Overzichtsuitspraak ABRvS: overmacht en de wettelijke dwangsommen wegens niet tijdig beslissen. Hoe werkt dat?
Overmacht bij een bestuursorgaan schort beslistermijnen en wettelijke dwangsomtermijnen zelfstandig op. Ook als een bestuursorgaan daarvan geen mededeling stuurt. Dat oordeelt de Afdeling bestuursrechtspraak van de Raad van State (de Afdeling) in een overzichtsuitspraak van 16 december 2020. In dit blogbericht gaan wij nader in op de achtergrond van die uitspraak en duiden wij wat dit betekent voor de praktijk.
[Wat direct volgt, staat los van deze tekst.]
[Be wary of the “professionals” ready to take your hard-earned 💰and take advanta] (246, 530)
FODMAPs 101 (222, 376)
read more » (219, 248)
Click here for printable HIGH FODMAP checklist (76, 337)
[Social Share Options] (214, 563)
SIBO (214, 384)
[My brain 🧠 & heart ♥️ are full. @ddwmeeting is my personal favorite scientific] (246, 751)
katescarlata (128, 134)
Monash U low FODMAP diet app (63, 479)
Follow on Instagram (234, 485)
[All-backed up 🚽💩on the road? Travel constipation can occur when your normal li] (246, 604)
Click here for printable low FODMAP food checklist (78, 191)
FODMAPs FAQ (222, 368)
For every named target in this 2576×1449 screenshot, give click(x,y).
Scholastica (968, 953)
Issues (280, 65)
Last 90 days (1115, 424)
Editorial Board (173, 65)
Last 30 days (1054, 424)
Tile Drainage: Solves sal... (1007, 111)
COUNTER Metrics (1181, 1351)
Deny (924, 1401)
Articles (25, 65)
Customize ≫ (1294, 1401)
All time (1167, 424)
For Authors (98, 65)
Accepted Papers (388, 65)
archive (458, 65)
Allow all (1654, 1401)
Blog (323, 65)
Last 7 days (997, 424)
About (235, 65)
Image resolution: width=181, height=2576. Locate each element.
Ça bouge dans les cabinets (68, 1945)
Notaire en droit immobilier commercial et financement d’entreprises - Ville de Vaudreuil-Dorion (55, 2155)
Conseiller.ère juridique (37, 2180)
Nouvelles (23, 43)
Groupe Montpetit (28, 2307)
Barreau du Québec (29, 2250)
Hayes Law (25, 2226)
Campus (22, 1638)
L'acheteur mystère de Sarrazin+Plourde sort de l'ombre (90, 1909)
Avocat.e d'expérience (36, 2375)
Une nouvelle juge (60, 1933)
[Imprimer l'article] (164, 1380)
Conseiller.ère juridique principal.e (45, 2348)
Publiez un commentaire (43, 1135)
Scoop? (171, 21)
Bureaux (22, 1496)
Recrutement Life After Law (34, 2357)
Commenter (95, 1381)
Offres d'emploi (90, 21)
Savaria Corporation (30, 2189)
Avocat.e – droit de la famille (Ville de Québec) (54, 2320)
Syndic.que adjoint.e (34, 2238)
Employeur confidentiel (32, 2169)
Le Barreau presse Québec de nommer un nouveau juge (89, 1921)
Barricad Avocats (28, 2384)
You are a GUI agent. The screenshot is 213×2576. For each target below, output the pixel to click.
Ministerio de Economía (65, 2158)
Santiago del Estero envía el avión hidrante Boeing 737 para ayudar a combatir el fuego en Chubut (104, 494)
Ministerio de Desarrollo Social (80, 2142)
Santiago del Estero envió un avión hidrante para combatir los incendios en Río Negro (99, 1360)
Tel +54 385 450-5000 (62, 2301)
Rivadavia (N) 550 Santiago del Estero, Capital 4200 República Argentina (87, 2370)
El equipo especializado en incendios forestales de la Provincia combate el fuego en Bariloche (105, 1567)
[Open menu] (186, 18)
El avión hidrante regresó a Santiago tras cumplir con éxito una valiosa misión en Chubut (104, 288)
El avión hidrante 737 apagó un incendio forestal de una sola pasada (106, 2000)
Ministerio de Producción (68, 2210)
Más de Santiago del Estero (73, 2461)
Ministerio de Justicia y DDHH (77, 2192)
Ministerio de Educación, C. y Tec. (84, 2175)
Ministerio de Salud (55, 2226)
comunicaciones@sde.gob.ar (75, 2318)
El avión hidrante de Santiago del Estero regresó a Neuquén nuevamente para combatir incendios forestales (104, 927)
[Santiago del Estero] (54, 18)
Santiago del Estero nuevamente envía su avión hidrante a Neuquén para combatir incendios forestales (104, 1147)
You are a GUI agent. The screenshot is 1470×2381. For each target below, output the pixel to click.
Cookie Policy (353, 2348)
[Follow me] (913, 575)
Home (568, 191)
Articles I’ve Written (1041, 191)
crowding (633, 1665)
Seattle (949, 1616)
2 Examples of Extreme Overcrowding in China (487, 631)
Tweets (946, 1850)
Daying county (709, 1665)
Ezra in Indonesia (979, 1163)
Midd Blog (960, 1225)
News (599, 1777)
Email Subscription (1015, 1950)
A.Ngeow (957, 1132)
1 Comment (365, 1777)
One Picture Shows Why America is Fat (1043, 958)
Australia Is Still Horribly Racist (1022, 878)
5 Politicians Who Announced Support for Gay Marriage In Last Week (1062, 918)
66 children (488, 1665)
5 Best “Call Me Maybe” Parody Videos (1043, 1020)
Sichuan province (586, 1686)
Waar gaat de uitspraak over?
Als een bestuursorgaan niet tijdig beslist op een aanvraag, kan de aanvrager op grond van artikel 4:17 van de Algemene wet bestuursrecht (Awb) het bestuursorgaan in gebreke stellen en sommeren om binnen twee weken alsnog een besluit te nemen. Laat het bestuursorgaan dat na, dan verbeurt het aan de aanvrager een dwangsom voor elke dag dat het in gebreke is.
Door de coronapandemie en de lockdown maatregelen kon de Immigratie en Naturalisatiedienst (IND) vanaf 16 maart 2020 aanvragers van een asielvergunning voor een bepaalde periode niet horen. Aangezien het horen van die asielaanvragers (onder omstandigheden) verplicht is op grond van Europese regelgeving, was de IND niet in staat om bepaalde besluiten binnen de beslistermijn te nemen. De Afdeling ziet zich voor de vraag gesteld: verbeuren de dwangsommen ook als het bestuursorgaan niet bij machte is om tijdig een (rechtmatige) beslissing te nemen?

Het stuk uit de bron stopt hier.